Presidente Dilma posa para foto com trabalhadores durante terraplanagem da Siderúrgica do Pecém (Foto: Arquivo/Palácio do Planalto)

Trabalhadores da Companhia Siderúrgica do Pecém (CSP) chegam ao 12º dia de paralisação ainda em clima de revolta com os patrões. Na manhã desta segunda-feira (29), eles realizam uma manifestação no canteiro de obras, para reclamar contra o corte de salários. Segundo o sindicato da categoria – o Sintepav – as empresas gestoras do empreendimento descontaram os 12 dias de greve da remuneração dos trabalhadores.

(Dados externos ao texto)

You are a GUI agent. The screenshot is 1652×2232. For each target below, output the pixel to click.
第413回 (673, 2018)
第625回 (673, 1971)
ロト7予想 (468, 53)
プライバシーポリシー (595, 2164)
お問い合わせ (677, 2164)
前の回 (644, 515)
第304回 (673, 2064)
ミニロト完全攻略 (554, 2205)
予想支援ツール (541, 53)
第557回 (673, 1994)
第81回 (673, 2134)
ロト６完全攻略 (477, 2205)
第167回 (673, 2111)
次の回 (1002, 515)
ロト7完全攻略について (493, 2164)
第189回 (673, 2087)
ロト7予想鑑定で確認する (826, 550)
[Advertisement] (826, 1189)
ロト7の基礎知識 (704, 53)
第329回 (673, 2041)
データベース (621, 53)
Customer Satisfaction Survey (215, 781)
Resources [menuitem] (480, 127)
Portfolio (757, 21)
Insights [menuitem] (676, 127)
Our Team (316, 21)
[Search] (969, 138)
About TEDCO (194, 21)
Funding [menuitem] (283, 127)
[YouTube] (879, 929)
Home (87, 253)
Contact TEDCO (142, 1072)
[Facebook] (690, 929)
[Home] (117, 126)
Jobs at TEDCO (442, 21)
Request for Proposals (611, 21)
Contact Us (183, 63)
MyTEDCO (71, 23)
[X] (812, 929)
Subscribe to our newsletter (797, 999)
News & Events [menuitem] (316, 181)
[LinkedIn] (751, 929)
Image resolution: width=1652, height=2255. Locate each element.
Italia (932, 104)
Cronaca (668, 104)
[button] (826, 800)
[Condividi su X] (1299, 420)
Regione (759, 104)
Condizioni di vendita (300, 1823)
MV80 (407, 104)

O sindicato denuncia más condições de trabalho, problemas na entrega de cestas básicas, retenção de algumas carteiras de trabalho, baixa qualidade da alimentação, salários atrasados e demissões injustas.

Segundo Luis Fábio, no setor de fiscalização do Sintepav, também há registros de agressões físicas contra trabalhadores no canteiro de obras, fato, segundo ele, registrado em boletins de ocorrência. A Delegacia de São Gonçalo do Amarante, porém, ainda não confirma a informação. Cerca de 3.500 trabalhadores estão com as atividades paralisadas na CSP desde o dia 17 de julho.